▶ **The request**:
Give back, word for word, the part of the rows below that opens with the line containing "Open @aahmady in Replying to line" and closes with the line containing "pos(174,109)". Leave out the pictures.

━━━━━ Records supplied

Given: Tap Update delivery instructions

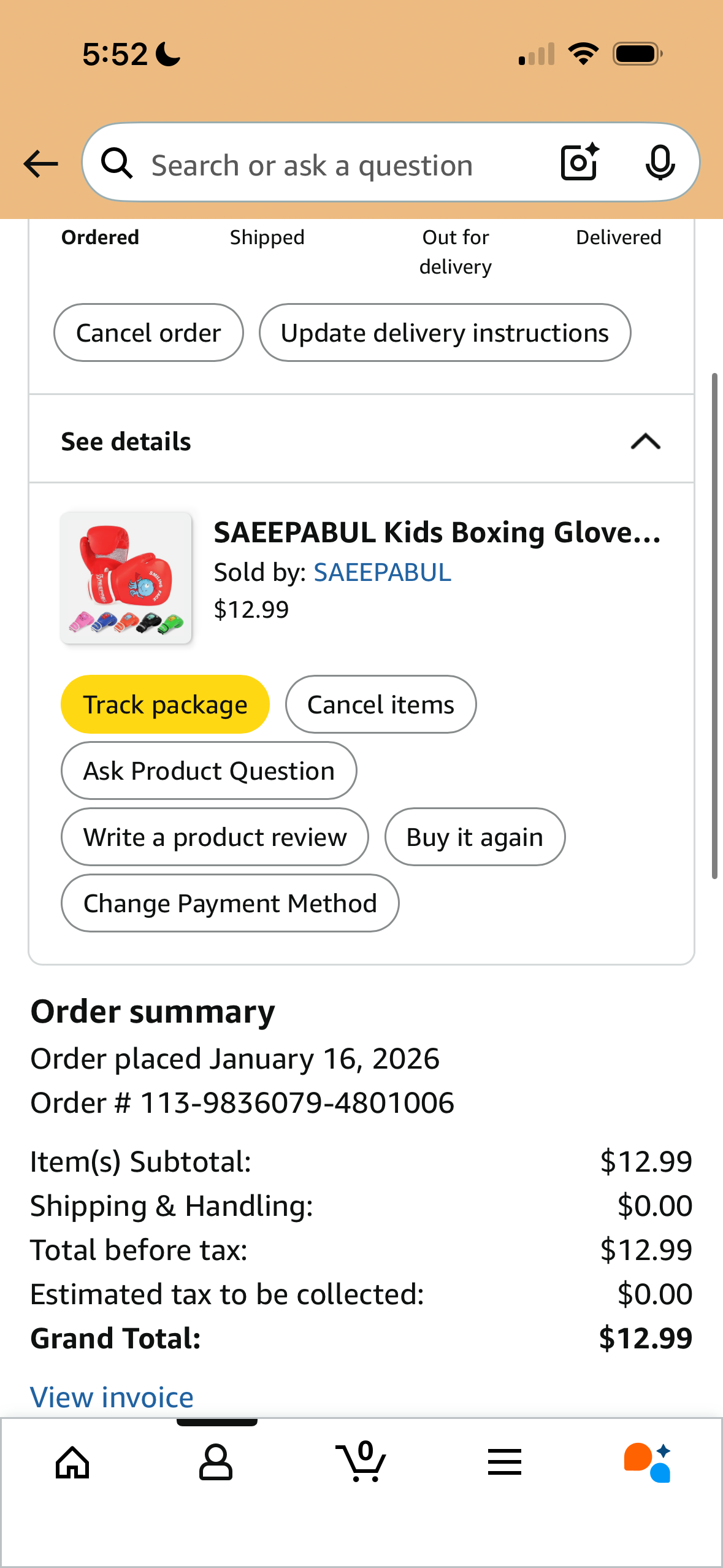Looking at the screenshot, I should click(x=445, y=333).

━━━━━━━━━━
━━━━━ Records supplied

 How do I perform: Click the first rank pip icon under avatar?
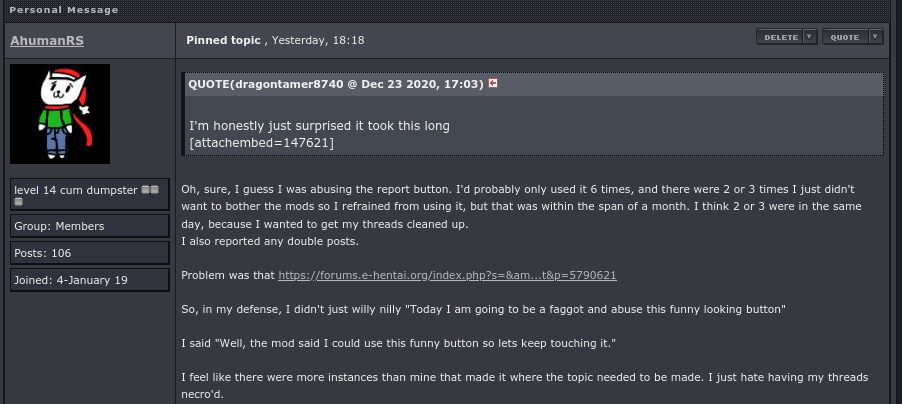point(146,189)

━━━━━━━━━━
━━━━━ Records supplied

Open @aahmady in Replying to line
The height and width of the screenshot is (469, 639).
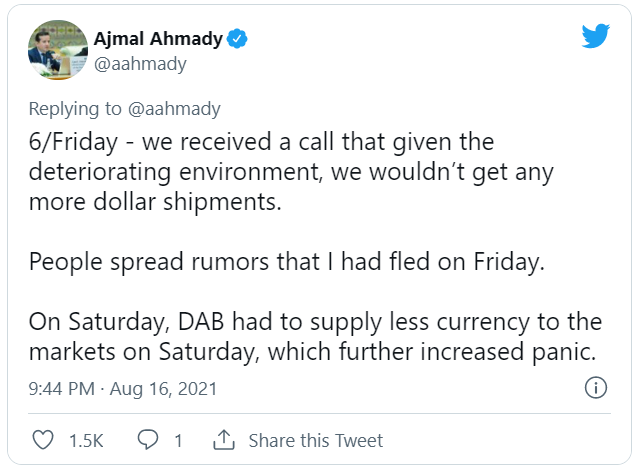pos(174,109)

━━━━━━━━━━

▶ **Answer to this exercise**:
Open @aahmady in Replying to line
The height and width of the screenshot is (469, 639).
pos(174,109)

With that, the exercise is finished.